The event is a two- and four-star qualifier for the 2021 Freeride World Tour, which will be making a stop of its own at Kicking Horse in February.
“These are some of the best regional skiers and riders, across western Canada and the U.S. too,” said Tyson Newell, the marketing and media coordinator for Kicking Horse Mountain Resort. “They’re throwing it down and trying really hard to progress and gain points as they work through all the qualifiers for next year’s world tour.”
Athletes use events such as Wrangle the Chute to try and accumulate points throughout the season, with the top skiers and riders with the most points in their regional categories earning a place on the World Tour for the following season.
Wrangle the Chute is both a two-star and a four-star qualifying event, according to Newell, who explains that the more stars a qualifying event has, the more points are on the table to earn.
Kicking Horse is in elite company in hosting a four-star qualifier, with Crested Butte, Crystal Mountain and other world class resorts hosting other qualifying events.
Revelstoke will also be hosting its own qualifier.
“Wrangle the Chute is one of the big, classic events for the Freeride World Tour qualifiers,” said Newell.
The exact location of the event has yet to be determined. It will be announced after an inspection by the safety crew and the head judge Jeff Holden determines where the safest and best place for the competition is.

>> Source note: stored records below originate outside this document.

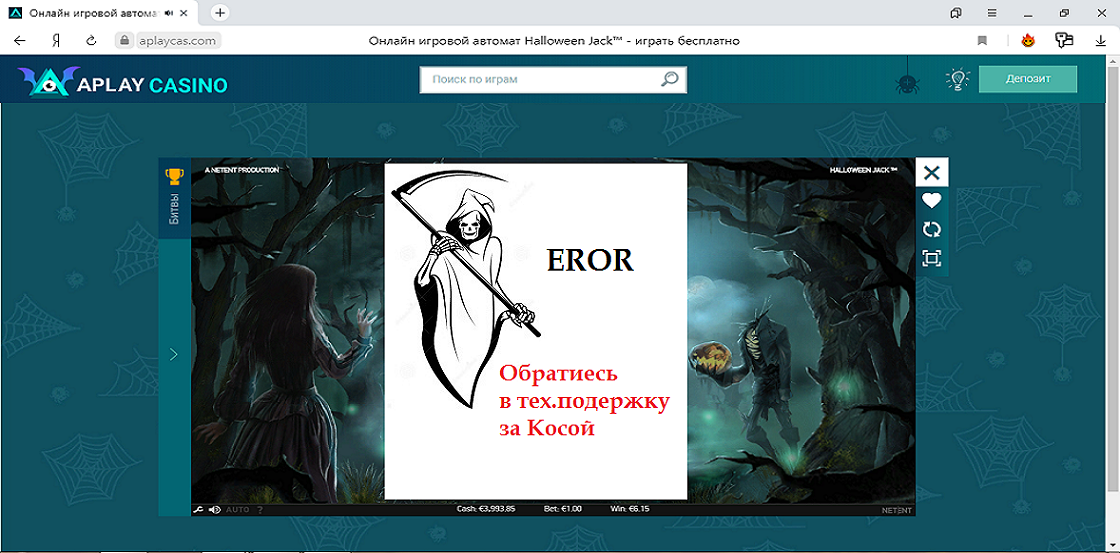Viewport: 1120px width, 553px height.
Task: Add game to favorites with heart icon
Action: click(x=931, y=200)
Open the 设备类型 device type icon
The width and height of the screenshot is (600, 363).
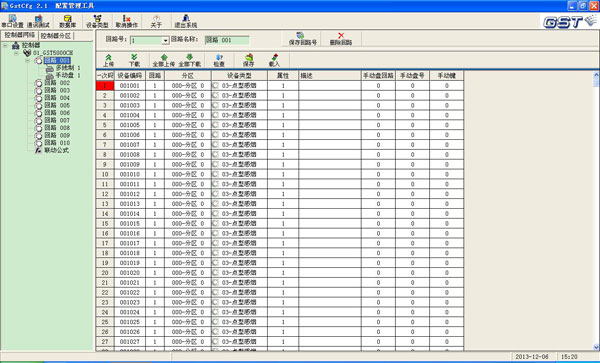pos(97,21)
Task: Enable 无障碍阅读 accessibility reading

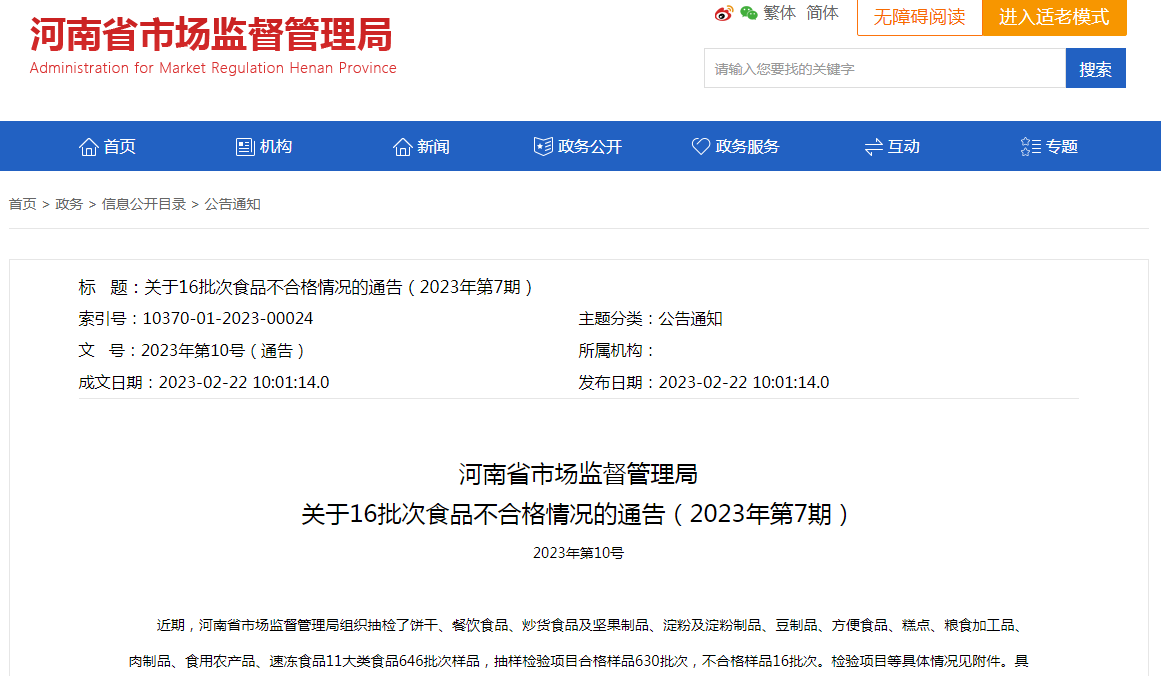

However, all the possible venues are spectator friendly for those who are looking to enjoy the event.
“Depending on where it is, there will be really obvious spectator opportunities,” said Newell. “You can ski to the bottom of the bowls looking up to the ridges, it just depends on where the event ends up.”
Wrangle the Chute offers a glimpse into the top athletes for next year’s Freeride World Tour, and will provide viewers an opportunity to see a different style of skiing and riding than what you would normally see on your average day on the mountain.
“They’re tasked with going big, and that’s not something you see in everyday skiing when the public is out,” said Newell. “You’ll see big, outlandish skiing, which is super rad. It’s pretty incredible.”
Wrangle the Chute is expected to negligibly affect skiing and riding for the public on the days that it will be held. While the ridges that the event will be held on will be closed, with access only to athletes, the rest of the mountain will remain operational.